Rosiglitazone and 15-deoxy-Δ12,14-prostaglandin J2 Cause Potent Neuroprotection after Experimental Stroke through Noncompletely Overlapping Mechanisms

Abstract

Stroke triggers an inflammatory cascade which contributes to a delayed cerebral damage, thus implying that antiinflammmatory strategies might be useful in the treatment of acute ischaemic stroke. Since two unrelated peroxisome proliferator-activated receptor-γ (PPARγ) agonists, the thiazolidinedione rosiglitazone (RSG) and the cyclopentenone prostaglandin 15-deoxy-Δ12,14-prostaglandin J2 (15d-PGJ2), have been shown to possess antiinflammatory properties, we have tested their neuroprotective effects in experimental stroke.
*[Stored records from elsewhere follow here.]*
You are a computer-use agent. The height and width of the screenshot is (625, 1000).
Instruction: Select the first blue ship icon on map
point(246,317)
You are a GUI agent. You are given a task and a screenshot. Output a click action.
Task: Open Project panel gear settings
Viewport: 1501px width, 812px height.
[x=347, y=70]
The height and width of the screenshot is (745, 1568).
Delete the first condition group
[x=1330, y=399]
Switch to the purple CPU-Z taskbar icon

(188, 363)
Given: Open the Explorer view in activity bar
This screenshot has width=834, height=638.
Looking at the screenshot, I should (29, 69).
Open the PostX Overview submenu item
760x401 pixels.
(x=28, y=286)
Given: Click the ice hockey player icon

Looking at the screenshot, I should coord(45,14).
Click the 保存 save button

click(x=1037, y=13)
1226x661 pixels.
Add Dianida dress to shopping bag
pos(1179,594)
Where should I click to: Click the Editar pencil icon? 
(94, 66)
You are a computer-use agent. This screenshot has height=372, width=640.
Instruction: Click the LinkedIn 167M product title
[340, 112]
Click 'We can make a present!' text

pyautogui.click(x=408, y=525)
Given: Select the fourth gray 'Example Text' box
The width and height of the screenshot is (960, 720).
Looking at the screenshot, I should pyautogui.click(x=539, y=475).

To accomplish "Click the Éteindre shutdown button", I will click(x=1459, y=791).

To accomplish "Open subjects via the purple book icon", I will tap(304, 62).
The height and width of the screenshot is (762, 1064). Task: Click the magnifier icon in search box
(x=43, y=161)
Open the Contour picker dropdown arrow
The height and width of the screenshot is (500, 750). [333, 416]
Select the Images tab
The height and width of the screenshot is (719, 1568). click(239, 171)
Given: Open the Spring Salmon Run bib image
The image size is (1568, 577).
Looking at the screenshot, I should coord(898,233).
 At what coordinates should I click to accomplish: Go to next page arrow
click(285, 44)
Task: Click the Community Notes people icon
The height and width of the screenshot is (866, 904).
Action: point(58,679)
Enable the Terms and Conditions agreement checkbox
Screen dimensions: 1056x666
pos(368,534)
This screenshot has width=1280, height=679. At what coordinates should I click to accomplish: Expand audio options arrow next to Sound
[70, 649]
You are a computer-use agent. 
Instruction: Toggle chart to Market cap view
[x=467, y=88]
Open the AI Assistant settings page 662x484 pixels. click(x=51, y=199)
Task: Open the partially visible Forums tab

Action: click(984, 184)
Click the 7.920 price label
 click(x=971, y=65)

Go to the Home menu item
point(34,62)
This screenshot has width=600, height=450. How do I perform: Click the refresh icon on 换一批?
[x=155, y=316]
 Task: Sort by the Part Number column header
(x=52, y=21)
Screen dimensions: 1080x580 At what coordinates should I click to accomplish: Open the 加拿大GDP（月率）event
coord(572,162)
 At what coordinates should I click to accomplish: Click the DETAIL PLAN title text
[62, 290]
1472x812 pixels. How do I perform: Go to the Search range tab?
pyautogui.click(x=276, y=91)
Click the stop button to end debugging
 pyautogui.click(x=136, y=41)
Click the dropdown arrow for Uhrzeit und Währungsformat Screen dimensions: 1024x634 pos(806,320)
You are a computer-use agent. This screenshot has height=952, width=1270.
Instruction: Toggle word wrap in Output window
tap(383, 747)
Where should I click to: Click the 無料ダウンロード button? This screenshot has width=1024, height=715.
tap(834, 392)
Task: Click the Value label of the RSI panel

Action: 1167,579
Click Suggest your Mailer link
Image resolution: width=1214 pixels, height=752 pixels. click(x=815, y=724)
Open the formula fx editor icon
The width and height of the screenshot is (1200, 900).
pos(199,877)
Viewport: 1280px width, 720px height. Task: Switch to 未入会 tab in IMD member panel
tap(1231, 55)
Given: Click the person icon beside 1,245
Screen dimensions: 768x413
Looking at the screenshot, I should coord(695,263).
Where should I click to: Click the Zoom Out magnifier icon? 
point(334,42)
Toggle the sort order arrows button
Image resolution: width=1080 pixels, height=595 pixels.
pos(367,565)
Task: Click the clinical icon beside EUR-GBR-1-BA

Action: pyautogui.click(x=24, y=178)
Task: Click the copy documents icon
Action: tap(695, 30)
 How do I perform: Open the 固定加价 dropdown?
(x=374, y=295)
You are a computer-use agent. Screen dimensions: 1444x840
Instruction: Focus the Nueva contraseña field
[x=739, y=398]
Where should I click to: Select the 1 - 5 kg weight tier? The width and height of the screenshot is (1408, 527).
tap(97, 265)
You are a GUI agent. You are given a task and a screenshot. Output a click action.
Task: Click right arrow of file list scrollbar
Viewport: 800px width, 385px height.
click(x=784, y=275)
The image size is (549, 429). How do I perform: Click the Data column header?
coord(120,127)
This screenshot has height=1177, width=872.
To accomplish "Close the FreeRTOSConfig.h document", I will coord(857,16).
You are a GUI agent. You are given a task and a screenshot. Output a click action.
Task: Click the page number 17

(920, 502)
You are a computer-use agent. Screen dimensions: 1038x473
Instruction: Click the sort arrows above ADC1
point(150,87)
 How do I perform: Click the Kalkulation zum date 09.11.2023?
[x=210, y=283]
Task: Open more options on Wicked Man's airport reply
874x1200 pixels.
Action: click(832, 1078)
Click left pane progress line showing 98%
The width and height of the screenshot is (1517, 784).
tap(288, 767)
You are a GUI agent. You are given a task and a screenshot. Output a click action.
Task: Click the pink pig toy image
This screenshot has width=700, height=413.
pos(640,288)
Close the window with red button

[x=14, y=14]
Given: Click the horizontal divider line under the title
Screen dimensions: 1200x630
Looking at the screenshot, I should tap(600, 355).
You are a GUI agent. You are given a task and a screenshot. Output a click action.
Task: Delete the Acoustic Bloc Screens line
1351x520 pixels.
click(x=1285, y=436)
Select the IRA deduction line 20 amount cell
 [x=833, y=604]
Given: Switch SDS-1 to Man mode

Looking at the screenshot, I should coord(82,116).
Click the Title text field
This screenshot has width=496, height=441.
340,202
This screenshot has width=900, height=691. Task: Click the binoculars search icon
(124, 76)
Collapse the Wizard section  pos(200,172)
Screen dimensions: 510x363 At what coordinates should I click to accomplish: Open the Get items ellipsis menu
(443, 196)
Rosiglitazone or 15d-PGJ2 were administered to rats 10 mins or 2 h after permanent middle cerebral artery occlusion (MCAO). Stroke outcome was evaluated by determination of infarct volume and assesment of neurological scores. Brains were collected for protein expression, gene array analyses and gene shift assays. Our results show that both compounds decrease MCAO-induced infarct size and improve neurological scores. At late times, the two compounds converge in the inhibition of MCAO-induced brain expression of inducible NO synthase and the matrix metalloproteinase 9. Interestingly, at early times, complementary DNA microarrays and gene shift assays show that different mechanisms are recruited. Analysis of early nuclear p65 and late cytosolic IκBα protein levels shows that both compounds inhibit nuclear factor-κB signalling, although at different levels. All these results suggest both PPARγ-dependent and independent pathways, and might be useful to design both therapeutic strategies and prognostic markers for stroke.